It’s no small thing to be deemed the voice of a people, but it’s something which happens to Aziza Brahim all the time.

In the mid-Seventies, her pregnant mother fled the Moroccan occupation of Western Sahara alongside tens of thousands of Saharawi people, ultimately settling in a refugee camp in the Tindouf region of Algeria. It was here that Brahim was born.

At 11-years-old, she travelled to study in Cuba on a scholarship, returning to the camps a decade later. She then rose to prominence in the West African music scene, before moving to Europe to tour with a number of other musicians, eventually emerging as a solo voice in the late Noughties.

Such a varied upbringing, both geographically and culturally, naturally informs Brahim’s musical outlook today. She still takes much from her roots – the repetitive, hooky grooves which define the guitar rock of West Africa are certainly there, but without that angular rigidity. Instead, there’s a Latin fluidity which sculpts those edges into something distinctively beautiful. It’s expertly translated into the live setting and then enhanced by Brahim and her backing band. On “Baraka”, a song from the acclaimed album Abbar el Hamada, released last March, the percussive element – comprising a drum kit as well as instruments from Senegal and Mali – is arresting, but tempered by the acoustic guitar.

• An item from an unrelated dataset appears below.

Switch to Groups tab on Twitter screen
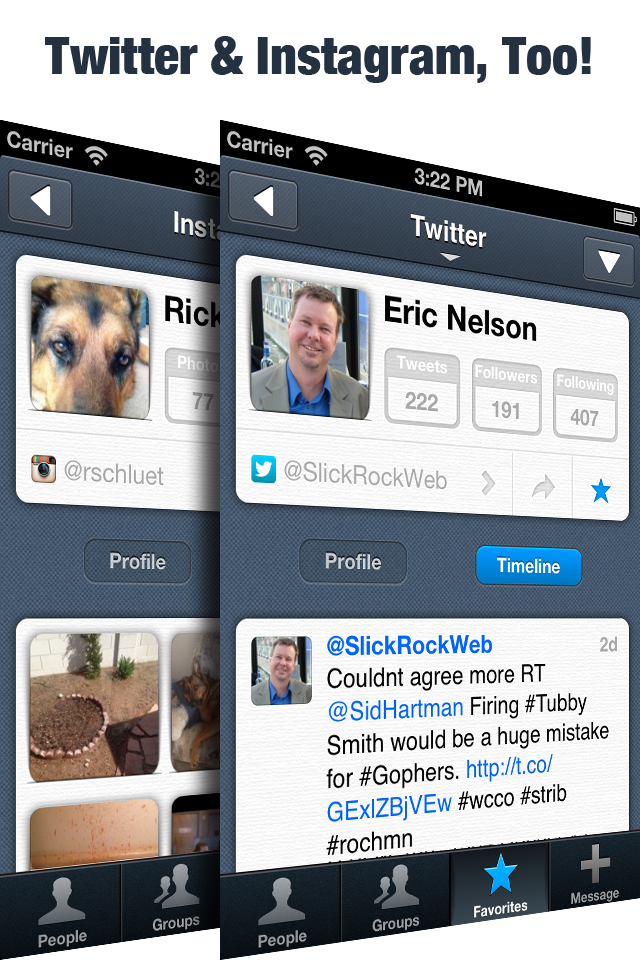 tap(396, 897)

And then there’s that voice. It’s so commanding and textured that often Brahim’s one voice almost seems choral as it floats and echoes around this North London chapel. It is at times haunting, like during an intro to “Lagi”, in which we go back and forth between her voice and a wandering guitar, and at others it is tranquil. Her lyrics speak for the displaced Saharawi people, often lamenting the 1,700-mile, minefield-laden wall which prevents them travelling back into their homeland, but also offering words of hope – on the celebratory groove of “Calles de Dajla”, she imagines liberation in the Western Saharan city of Dajla. Of course, it’s all sung in a mix of Hassaniya Arabic and Spanish, so you’d expect the majority of those in attendance can’t understand precisely what she’s saying, but Brahim’s emotion is so viscerally obvious here that her sentiment isn’t lost. And so it doesn’t seem undue to say that Brahim is the voice of the Saharawi people, especially in this part of the world – the intertwining of hurt and searching optimism which run throughout tonight’s performance poignantly define the life of a refugee.